I know now. I remember nearly every moment of Sept. 11, 2001'how I found out, what I did, what I felt. 

 

 

 

We have all seen the pictures so often that they have become ingrained in our psyche. What do we do now that terror and destruction have occurred on our soil in a way we never before imagined possible? 

 

 

 

Now that we can no longer hide behind the guise of invulnerability, what do we feel? Who are we? How do we react? 

 

 

 

Many commentators have drawn comparisons to Israel. Now we know what it feels like to desire only security, but understand that there is very little protection from people who are content with dying for their cause, from people who respect their lives only in the faculty it presents to damage the lives of others. 

 

 

 

We must learn from Israel. In the face of Palestinian suicide bombers, Israel has retaliated with gunship assaults, F-16 bombings and tanks destroying homes, resulting in escalating violence. Do we act similarly? The Palestinians see American-made weapons killing their people, their civilians, their innocent victims, their mothers and fathers and neighbors and loved ones, all of whom are nameless and faceless to us. Hate for America and Americans based on this is not justifiable or even truly understandable, but it could have played a role in what happened Tuesday. No matter how little it should have, it may have. How do we react now? 

 

 

 

In a column that was almost eerily poignant, Thomas Friedman wrote in the New York Times Sept. 11 that the war in Israel and the West Bank had become a war of the mind. He described the walls that people were erecting to protect themselves from bombers and snipers, the fear with which mothers reacted to their children's desires to go to any public, crowded place that could possibly be a target. And he described how the walls had become deeper and more entrenched than mere concrete. They were poisoning minds, deepening fears and consuming everyone with an indomitable hate. 

 

 

 

Do we build walls? In our minds? In our hearts? 

 

 

 

Do we panic? Fear overwhelmed us Tuesday, as our emotions overwhelmed our senses, causing a frenzy at gas stations and our words to beat the drum of vengeance and retribution. Whoever did this to us, this is how they wanted us to react. They want us to seek vengeance. They want us to be afraid. They want us to scream for justice while we build walls inside our minds, while we begin to hate Arabs anonymously, while we begin to distrust our fellow Americans. 

 

 

 

Will we re-invoke the doctrine of collateral damage that the Clinton administration so callously created to justify civilian death tolls in military actions? 

 

 

 

If we do, we become the terrorists. They become a virus that has infected our souls.
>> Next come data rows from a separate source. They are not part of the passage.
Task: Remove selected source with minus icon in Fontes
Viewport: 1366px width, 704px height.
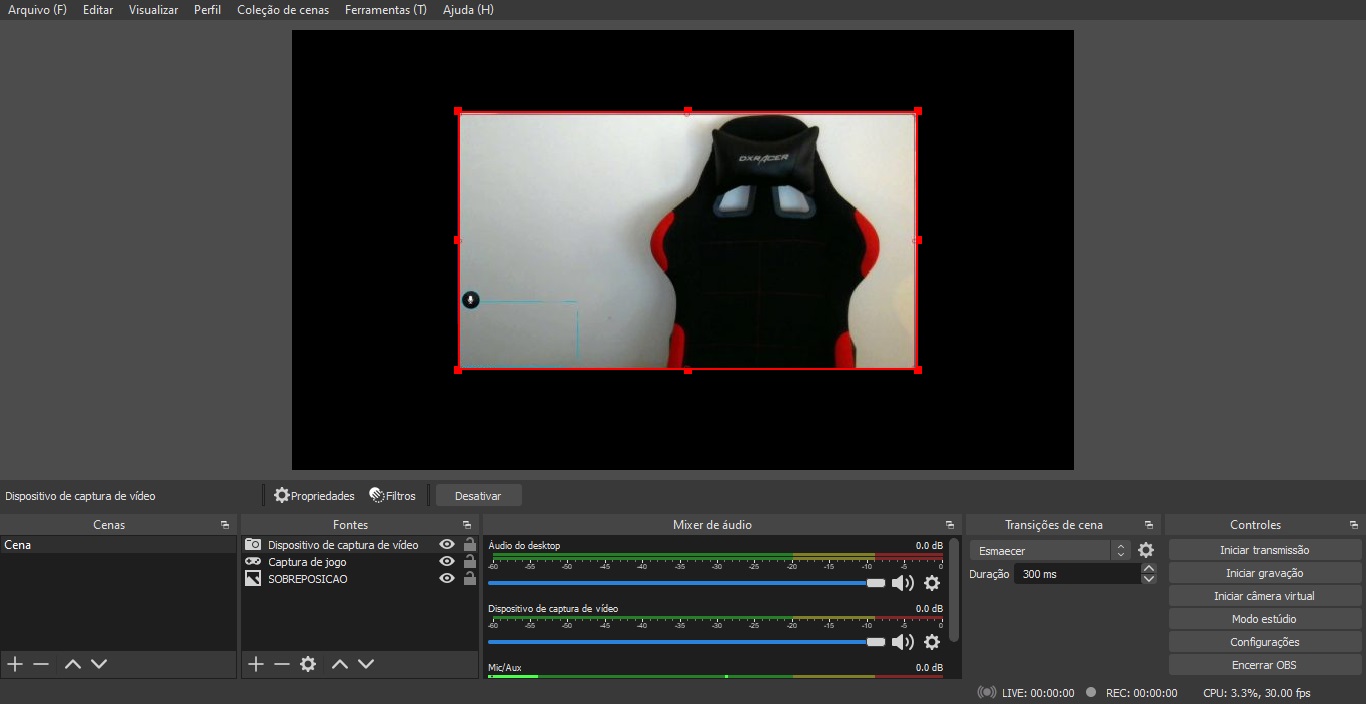Action: 282,664
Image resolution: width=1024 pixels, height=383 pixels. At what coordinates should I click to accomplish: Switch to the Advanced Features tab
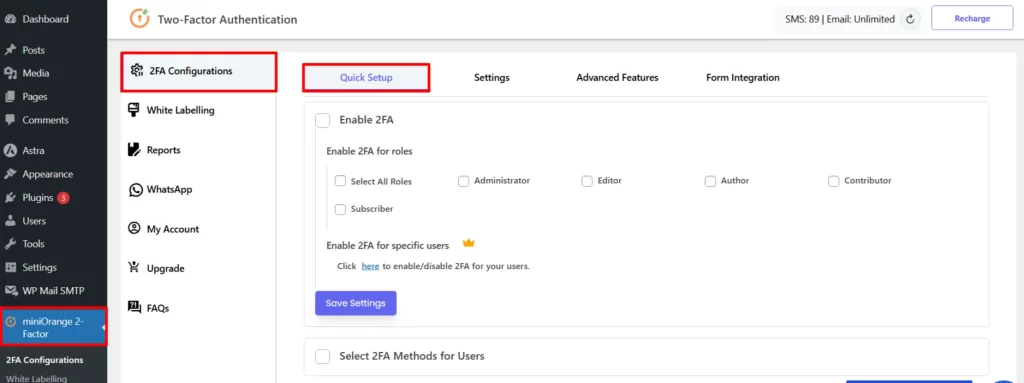tap(617, 77)
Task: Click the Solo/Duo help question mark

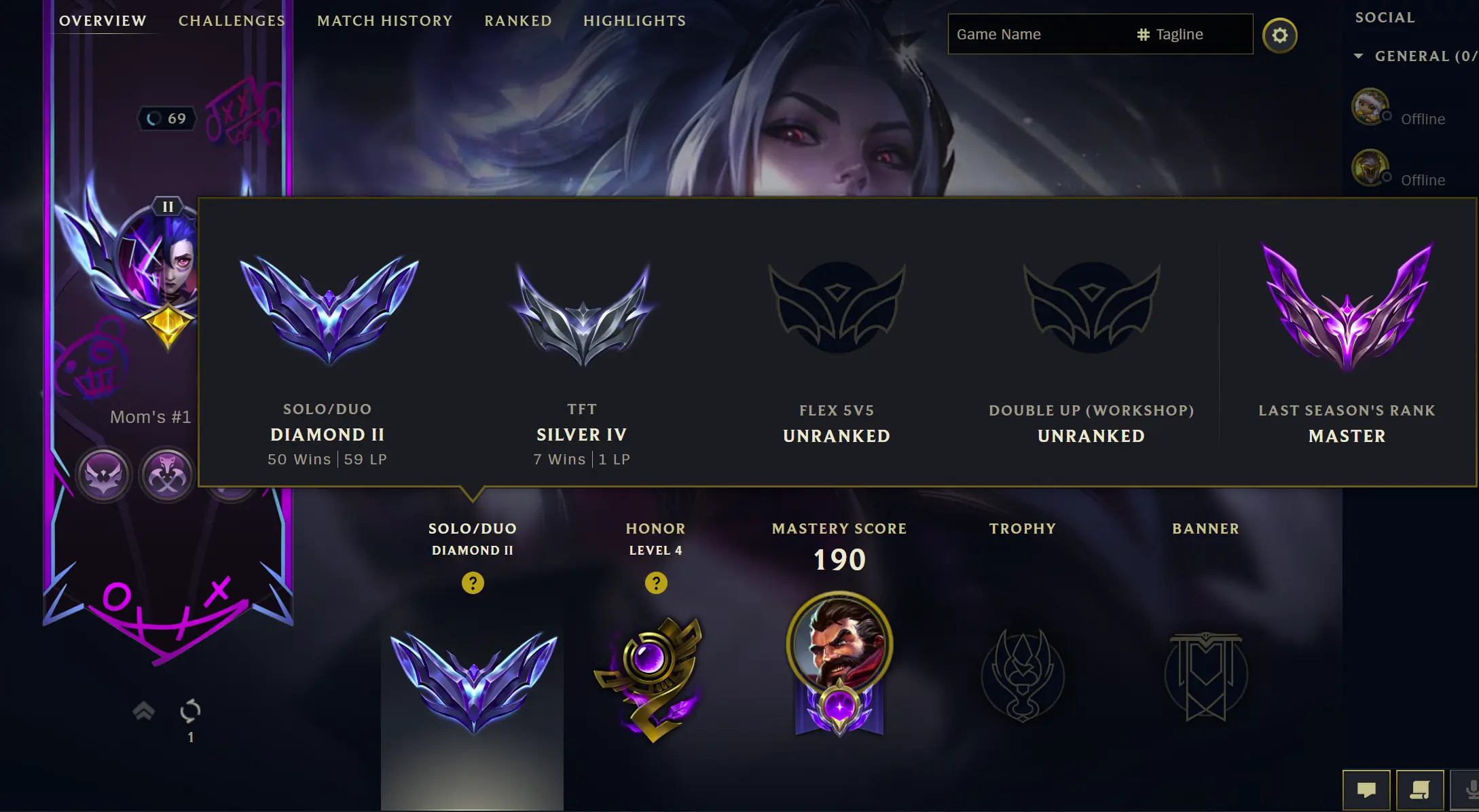Action: [x=473, y=583]
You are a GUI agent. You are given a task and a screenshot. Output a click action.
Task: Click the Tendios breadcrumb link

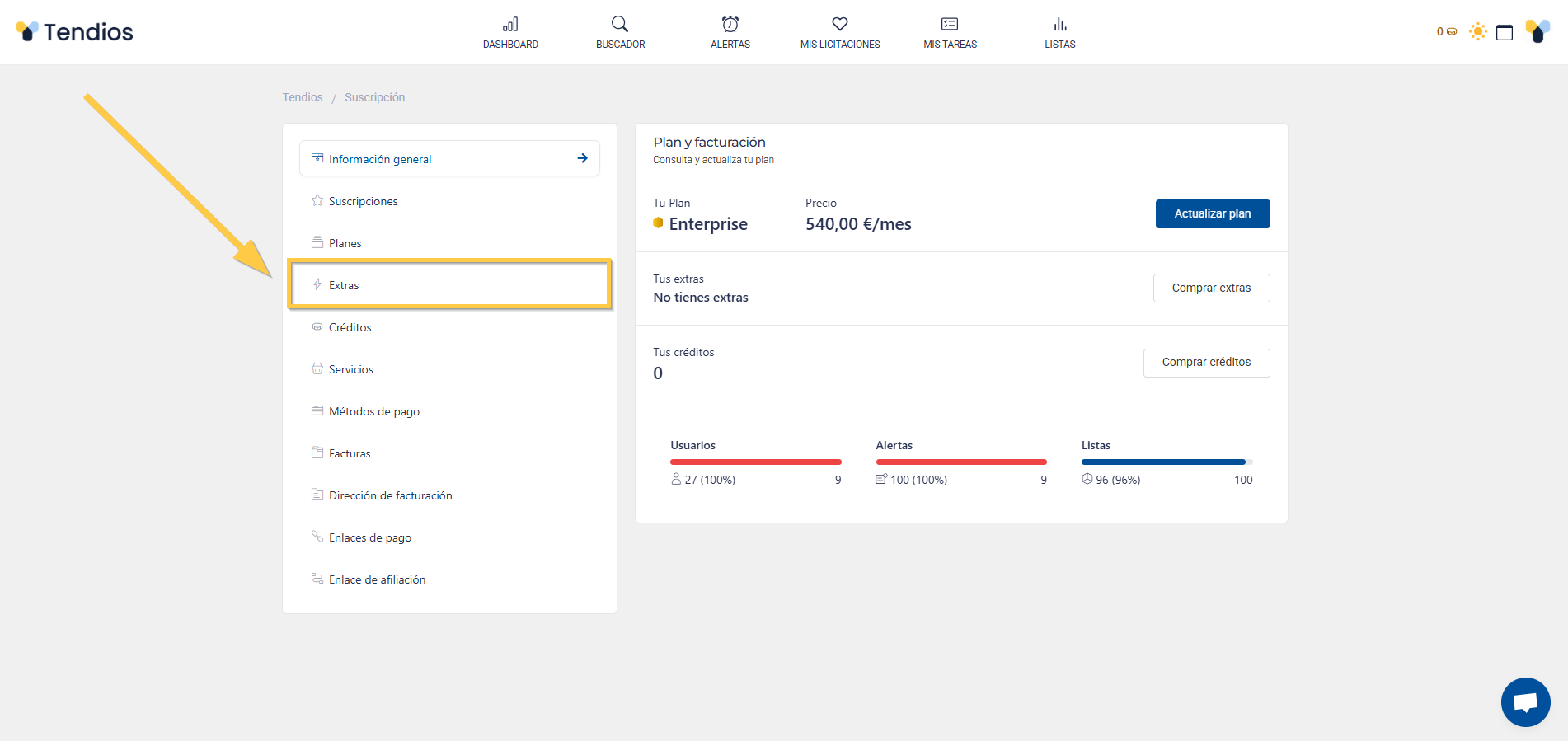[x=303, y=97]
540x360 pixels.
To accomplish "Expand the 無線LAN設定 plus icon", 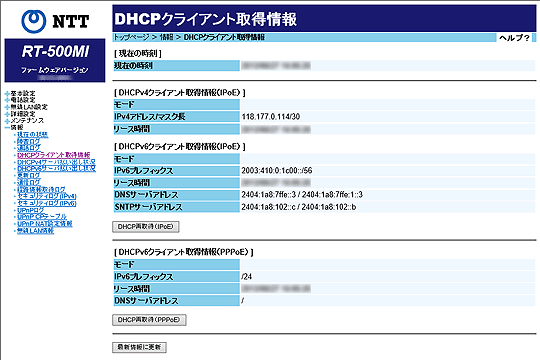I will 7,107.
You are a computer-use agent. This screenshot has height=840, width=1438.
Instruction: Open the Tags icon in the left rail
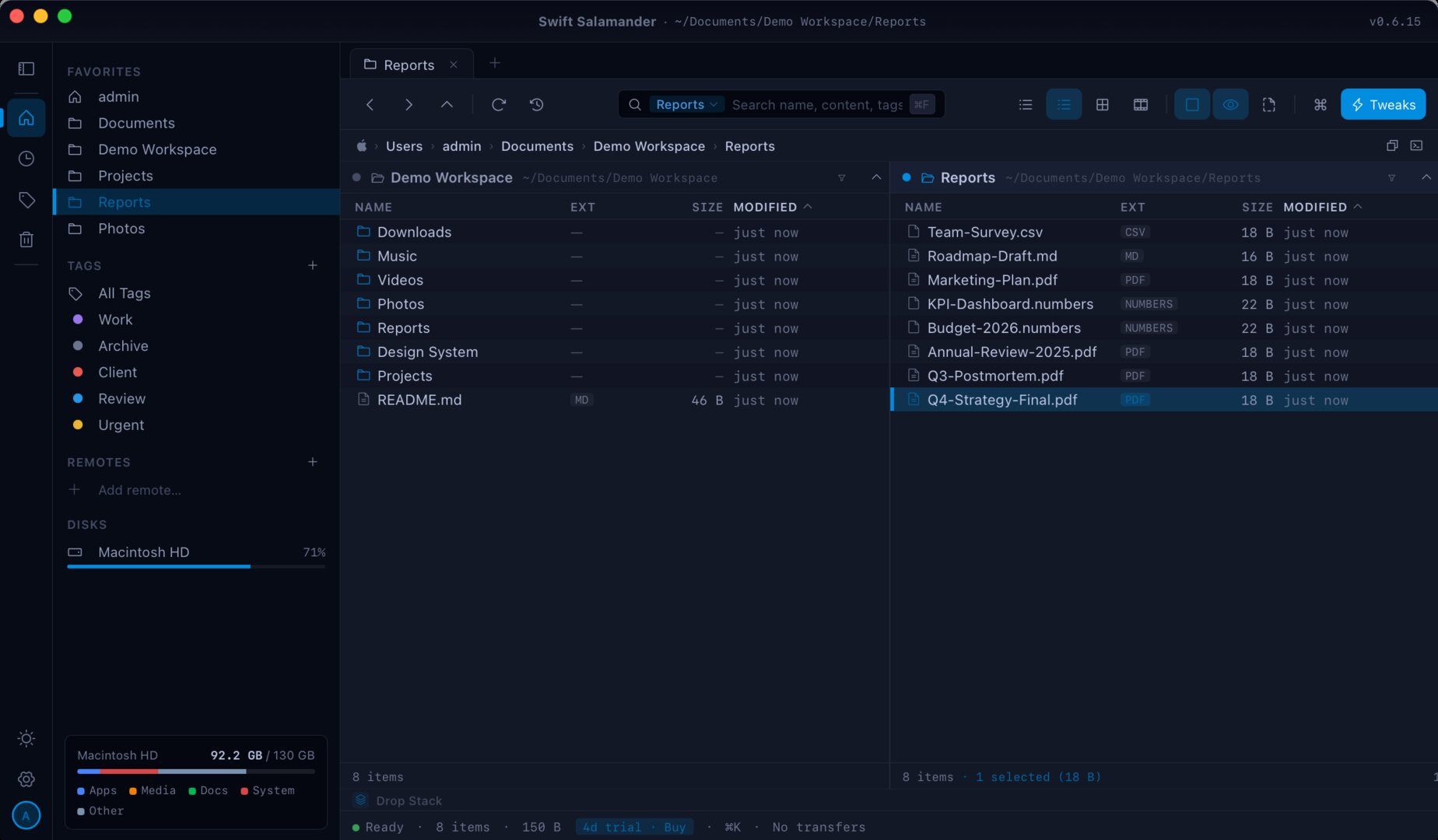pos(26,200)
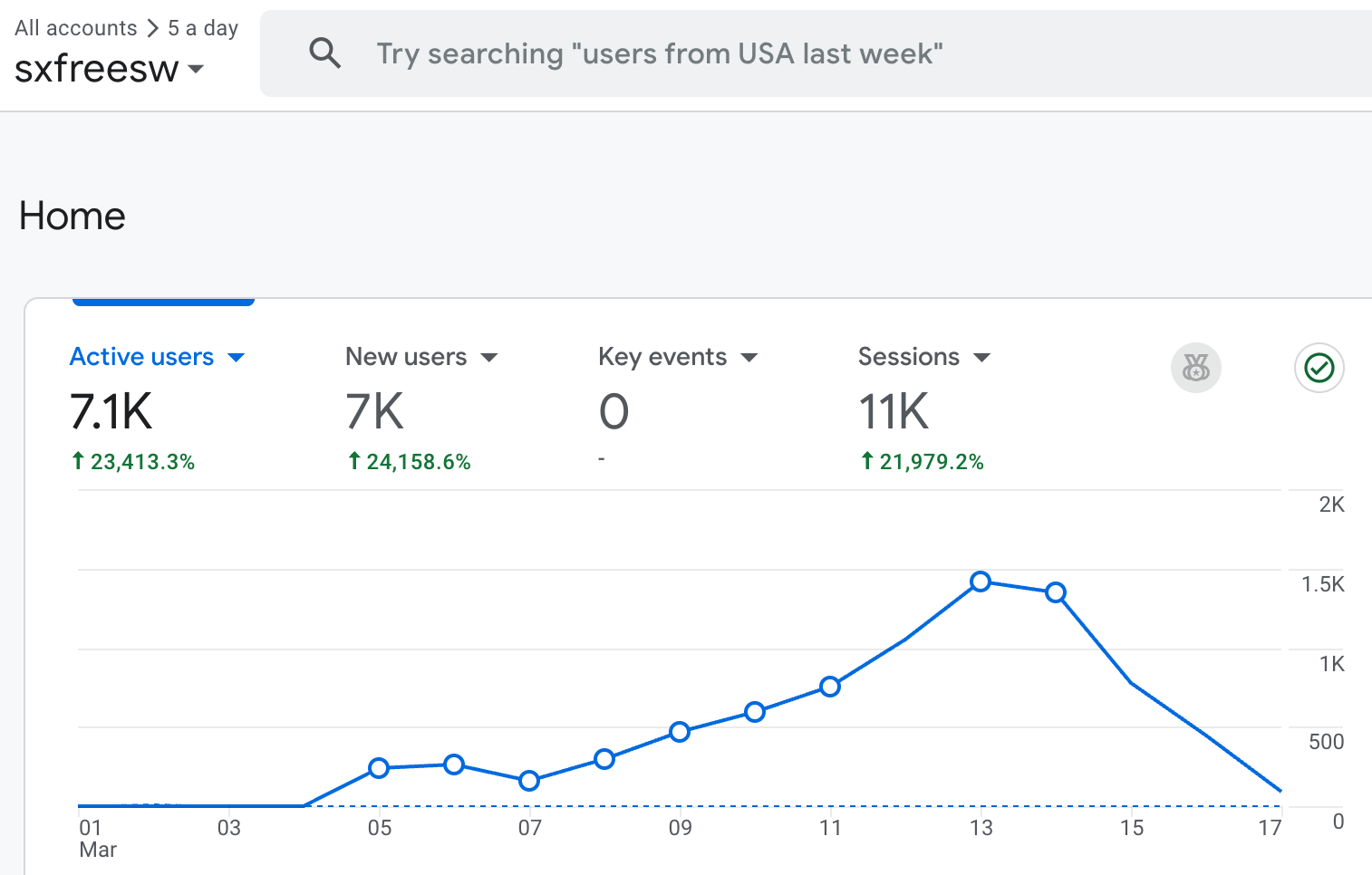Image resolution: width=1372 pixels, height=875 pixels.
Task: Open the sxfreesw property selector
Action: coord(109,69)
We become insolent and afraid. They win. 

 

 

 

Those who have threatened Muslim students on our campus have already lost. How many minds have the terrorists already killed? 

 

 

 

We don't have to become them. We don't have to be poisoned by them. 

 

 

 

We must, as a nation, come together, but not to unite against a faceless them, either here or abroad. We cannot allow our emotions to fulfill prophecies that destroy our sense of liberty, our integrity or our hearts. 

 

 

 

It seems a simple proposition, the recognition of humanity, but it is being assaulted. The terrorists assaulted it. I pray that we do not.